Understanding Causal Trees

How to use regression trees to estimate heterogeneous treatment effects.

In causal inference we are usually interested in estimating the causal effect of a treatment (a drug, ad, product, …) on an outcome of interest (a disease, firm revenue, customer satisfaction, …). However, knowing that a treatment works on average is often not sufficient and we would like to know for which subjects (patients, users, customers, …) it works better or worse, i.e. we would like to estimate heterogeneous treatment effects.

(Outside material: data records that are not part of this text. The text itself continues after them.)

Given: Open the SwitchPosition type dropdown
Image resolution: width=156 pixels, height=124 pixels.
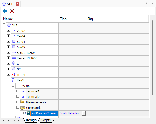Looking at the screenshot, I should click(x=84, y=113).
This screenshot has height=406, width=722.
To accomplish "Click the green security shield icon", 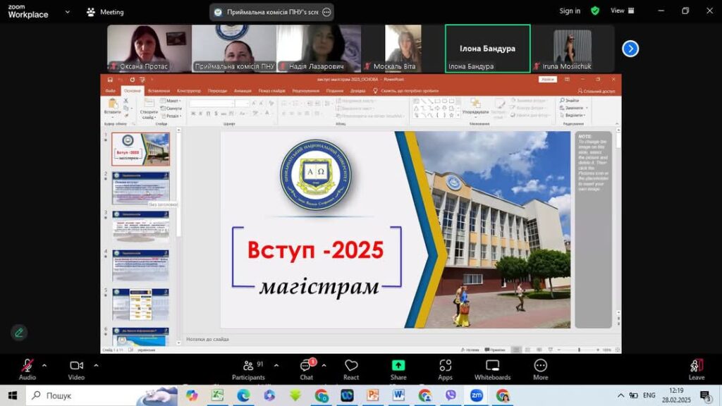I will click(x=595, y=11).
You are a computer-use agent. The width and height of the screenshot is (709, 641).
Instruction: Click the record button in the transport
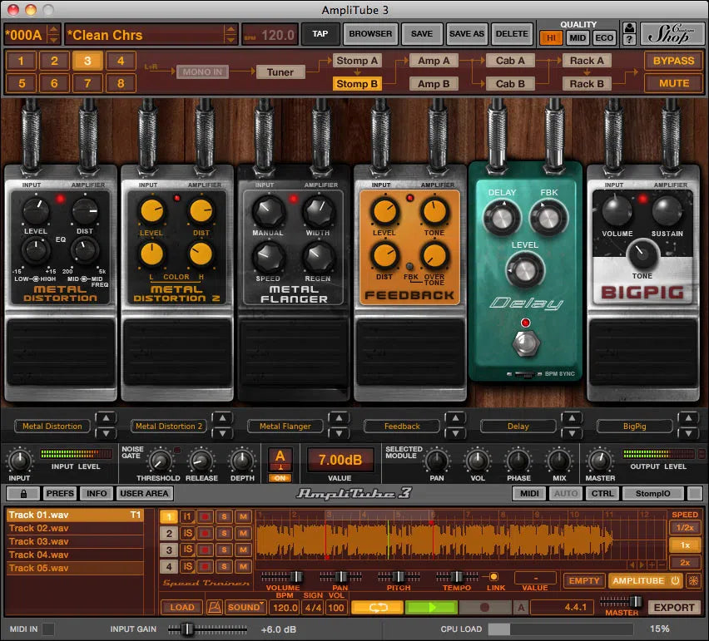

Estimating heterogeneous treatments effects allows us to do targeting. Knowing which customers are more likely to react to a discount allows a company to spend less money by offering fewer but better targeted discounts. This works also for negative effects: knowing for which patients a certain drug has side effects allows a pharmaceutical company to warn or exclude them from the treatment. There is also a more subtle advantage of estimating heterogeneous treatment effects: knowing for whom a treatment works allows us to better understand how a treatment works. Knowing that the effect of a discount does not depend on the income of its recipient but rather by its buying habits tells us that maybe it is not a matter of money, but rather a matter of attention or loyalty.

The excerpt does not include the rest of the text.